**** DOCUMENT TEXT
February 2011 we had a potential match. I didn't qualify for FMLA and just like baby girl she was in PA it was unclear how long she would be in the hospital for as she was born premature. We didn't have funds for an out of state adoption. We didn't have a place to stay. She also had medical complications that DH wasn't comfortable with. I cried in the drug store parking lot on my way home from work that day. I was sobbing so hard I couldn't drive. My dear friend talked me down but event still I just felt like she didn't understand my heart break for a baby that the timing wasn't right for.
The baby was "offered" through an e-mail to all prospective adoptive parents at our agency since there were no families that "matched." She had minor health challenges typical of a premature infant but it was unclear when she would discharge from the hospital to a family willing to love her. She was already almost a month old at the time of the e-mail and they had been searching for a family to love her. The TPR was almost run out given how long she had already been waiting.
********
**** DATA EXTRACTS
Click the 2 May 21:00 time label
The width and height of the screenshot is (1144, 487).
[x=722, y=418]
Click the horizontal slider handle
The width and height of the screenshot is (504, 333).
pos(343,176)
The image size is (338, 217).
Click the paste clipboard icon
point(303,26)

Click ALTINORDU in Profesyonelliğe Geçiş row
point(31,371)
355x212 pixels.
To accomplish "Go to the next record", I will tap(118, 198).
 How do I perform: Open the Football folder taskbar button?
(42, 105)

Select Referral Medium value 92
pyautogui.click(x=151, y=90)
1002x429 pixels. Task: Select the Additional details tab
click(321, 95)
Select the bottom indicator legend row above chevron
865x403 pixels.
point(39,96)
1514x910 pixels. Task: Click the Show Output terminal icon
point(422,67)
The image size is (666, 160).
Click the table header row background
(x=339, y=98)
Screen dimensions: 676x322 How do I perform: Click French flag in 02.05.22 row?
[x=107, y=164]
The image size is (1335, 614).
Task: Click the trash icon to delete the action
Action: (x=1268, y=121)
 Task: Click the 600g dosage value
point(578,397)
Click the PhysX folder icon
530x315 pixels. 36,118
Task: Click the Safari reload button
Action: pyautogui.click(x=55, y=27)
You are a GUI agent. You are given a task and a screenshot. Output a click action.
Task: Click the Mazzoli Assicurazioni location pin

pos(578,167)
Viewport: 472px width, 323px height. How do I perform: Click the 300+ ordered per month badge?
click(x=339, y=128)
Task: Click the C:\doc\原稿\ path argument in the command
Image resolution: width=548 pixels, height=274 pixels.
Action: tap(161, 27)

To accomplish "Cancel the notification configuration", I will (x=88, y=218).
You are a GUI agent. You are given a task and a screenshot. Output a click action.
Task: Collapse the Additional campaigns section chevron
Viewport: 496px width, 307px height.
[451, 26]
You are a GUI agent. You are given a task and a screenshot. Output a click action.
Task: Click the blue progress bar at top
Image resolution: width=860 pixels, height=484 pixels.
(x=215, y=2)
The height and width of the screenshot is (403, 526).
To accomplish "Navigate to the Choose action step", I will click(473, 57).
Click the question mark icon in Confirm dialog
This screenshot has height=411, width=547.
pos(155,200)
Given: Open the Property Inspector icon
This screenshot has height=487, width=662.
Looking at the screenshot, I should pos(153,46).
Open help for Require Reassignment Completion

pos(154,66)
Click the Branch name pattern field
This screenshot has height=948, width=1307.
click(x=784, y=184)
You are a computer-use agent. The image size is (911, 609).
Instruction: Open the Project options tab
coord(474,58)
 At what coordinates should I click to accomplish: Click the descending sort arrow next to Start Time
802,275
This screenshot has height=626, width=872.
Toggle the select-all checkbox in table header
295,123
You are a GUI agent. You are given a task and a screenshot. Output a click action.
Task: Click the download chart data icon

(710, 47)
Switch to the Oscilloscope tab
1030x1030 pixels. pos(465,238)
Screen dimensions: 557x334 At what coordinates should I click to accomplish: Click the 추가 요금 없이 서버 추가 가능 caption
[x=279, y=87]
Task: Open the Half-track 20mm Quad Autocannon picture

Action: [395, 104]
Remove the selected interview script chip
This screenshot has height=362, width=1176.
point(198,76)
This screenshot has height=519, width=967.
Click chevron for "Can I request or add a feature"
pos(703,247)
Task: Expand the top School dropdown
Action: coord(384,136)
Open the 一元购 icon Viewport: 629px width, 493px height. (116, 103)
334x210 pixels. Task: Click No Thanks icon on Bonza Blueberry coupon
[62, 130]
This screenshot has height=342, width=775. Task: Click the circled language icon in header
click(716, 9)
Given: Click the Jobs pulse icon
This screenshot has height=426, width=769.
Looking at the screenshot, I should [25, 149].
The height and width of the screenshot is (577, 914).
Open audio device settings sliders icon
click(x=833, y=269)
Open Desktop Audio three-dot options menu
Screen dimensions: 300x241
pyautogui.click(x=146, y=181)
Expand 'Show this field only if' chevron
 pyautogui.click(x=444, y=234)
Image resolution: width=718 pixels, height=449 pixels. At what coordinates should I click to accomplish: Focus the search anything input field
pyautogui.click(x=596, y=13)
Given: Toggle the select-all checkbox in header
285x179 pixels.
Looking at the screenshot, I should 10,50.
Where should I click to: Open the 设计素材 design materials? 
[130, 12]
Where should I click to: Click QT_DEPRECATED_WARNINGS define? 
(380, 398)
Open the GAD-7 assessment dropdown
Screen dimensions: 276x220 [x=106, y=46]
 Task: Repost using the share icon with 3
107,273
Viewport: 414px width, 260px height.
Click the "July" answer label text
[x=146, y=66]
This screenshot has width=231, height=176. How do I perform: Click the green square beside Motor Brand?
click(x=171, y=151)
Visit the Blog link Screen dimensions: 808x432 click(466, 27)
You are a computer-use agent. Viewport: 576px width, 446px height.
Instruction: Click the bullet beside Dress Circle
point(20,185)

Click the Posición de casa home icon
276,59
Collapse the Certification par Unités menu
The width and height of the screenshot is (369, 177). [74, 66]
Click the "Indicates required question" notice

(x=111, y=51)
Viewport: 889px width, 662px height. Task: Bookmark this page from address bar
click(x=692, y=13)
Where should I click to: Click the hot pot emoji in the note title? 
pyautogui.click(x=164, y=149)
********
REQUIRED TASKS.
a - In the adoption account, take the stretch from "The baby was" through "already been waiting." and switch "e-mail" to "message".
b - According to the adoption account, how old was the baby when the agency sent the e-mail?
Use only the adoption account.

OUTPUTS IN ORDER.
a -
The baby was "offered" through an message to all prospective adoptive parents at our agency since there were no families that "matched." She had minor health challenges typical of a premature infant but it was unclear when she would discharge from the hospital to a family willing to love her. She was already almost a month old at the time of the message and they had been searching for a family to love her. The TPR was almost run out given how long she had already been waiting.

b - Almost a month old.